For the data below, count the lines that have the string "agent" and state that number by itself.

[Excerpts from a dataset]
==================================================

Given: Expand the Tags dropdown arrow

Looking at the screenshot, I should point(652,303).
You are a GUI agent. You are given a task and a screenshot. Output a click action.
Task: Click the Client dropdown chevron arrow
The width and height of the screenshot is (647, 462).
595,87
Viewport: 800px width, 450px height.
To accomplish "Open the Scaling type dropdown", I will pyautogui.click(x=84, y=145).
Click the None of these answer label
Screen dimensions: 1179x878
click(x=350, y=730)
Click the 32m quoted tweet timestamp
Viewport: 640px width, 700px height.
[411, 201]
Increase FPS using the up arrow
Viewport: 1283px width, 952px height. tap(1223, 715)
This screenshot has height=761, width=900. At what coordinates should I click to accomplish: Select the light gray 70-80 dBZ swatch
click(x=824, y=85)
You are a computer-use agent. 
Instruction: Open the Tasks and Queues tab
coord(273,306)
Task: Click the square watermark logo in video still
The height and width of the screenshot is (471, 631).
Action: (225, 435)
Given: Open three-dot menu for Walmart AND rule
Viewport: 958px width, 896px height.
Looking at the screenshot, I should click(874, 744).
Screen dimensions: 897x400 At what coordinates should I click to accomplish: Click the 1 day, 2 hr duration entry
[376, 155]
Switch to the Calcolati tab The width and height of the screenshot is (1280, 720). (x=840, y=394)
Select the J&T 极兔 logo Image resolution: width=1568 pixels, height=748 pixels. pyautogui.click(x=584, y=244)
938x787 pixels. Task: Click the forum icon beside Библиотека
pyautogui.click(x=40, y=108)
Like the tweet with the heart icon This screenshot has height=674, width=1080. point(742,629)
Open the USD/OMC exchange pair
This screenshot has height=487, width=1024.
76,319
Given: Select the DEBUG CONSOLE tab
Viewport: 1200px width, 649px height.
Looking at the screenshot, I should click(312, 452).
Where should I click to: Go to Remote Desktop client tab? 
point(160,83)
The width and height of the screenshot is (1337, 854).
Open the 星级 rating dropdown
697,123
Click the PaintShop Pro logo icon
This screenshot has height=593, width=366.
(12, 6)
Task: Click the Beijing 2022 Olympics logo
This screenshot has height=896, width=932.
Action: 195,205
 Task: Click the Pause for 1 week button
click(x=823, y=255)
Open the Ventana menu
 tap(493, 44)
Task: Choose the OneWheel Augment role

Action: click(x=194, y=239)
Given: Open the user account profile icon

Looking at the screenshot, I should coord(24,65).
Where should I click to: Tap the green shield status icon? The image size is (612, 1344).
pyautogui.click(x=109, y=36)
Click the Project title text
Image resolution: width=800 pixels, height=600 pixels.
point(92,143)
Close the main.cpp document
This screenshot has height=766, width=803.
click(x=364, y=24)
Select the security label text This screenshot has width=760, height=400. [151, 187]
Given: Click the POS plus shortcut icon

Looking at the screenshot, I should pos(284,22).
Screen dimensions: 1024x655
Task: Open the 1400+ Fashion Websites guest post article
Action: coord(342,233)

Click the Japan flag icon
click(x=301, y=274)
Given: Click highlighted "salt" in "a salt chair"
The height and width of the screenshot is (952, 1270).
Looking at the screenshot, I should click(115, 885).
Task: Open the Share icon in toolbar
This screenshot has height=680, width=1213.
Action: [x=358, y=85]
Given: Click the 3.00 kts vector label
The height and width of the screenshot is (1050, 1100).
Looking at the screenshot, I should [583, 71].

==================================================

## Written answer:
2